Now, social sectors are worst hit. Public investment in social infrastructure such as health, education, which is considered critical to economic progress, has been dipping during present BJP government. The decline in health and educational expenditure has resulted in to decline in development despite high growth. India ranks a lowly 145th among 195 countries in terms of healthcare access and quality in 2016 behind its neighbours like China, Bangladesh, Sri Lanka and Bhutan, according to a Lancet study.

It’s highly regretful that India is home to the highest number of hungry people in the world, at 194 million, surpassing China, according to United Nations annual hunger report 2014-15. What is worrisome is that India has a “serious” hunger problem .Though proportionate people under poverty line has declined, in absolute number, it is much high. Around 30 crore people are languishing under poverty.

According to Oxford survey, of the country’s 217 million children, nearly 50 percent endure multidimensional poverty. Maternal mortality and child mortality is exceptionally high.Under-5 child mortality (rate per 1000 live births) is 43 and maternal mortality (ratio per lakh live births) is 174 and mortality rate due to air pollution per lakh population is 184.3.

India has biggest number of people, who don’t have access to toilets The fact that close to 50 percent Indians defecate in the open, more than 50 percent children are malnourished and only 62 percent are immunised makes for poor comparison even with much poorer countries like Bangladesh and Nepal..

Despite high growth, India is placed abysmally in all social international indices even behind neighbouring countries.
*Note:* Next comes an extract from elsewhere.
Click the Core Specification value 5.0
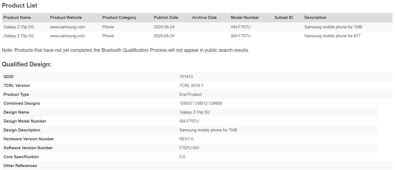Viewport: 395px width, 170px height. (x=182, y=157)
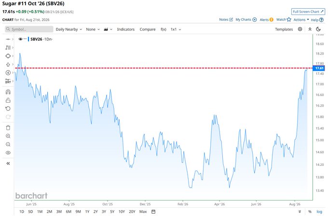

India is placed awfully at 131 in human development index; 100th in global hunger index; 133 in World Happiness Index 2018; 108 in the WEF’s Global Gender Gap Index.

What is worrisome is that in the annual Inclusive Development index (IDI) 2018, India is placed at 62nd place among 103 much below its neighboring countries such as (26), Nepal (22), Bangladesh (34), Sri Lanka (40), Pakistan with (47).All those substantiate that after independence, the country has achieved high growth but growth has not led to the wellbeing of people as expected.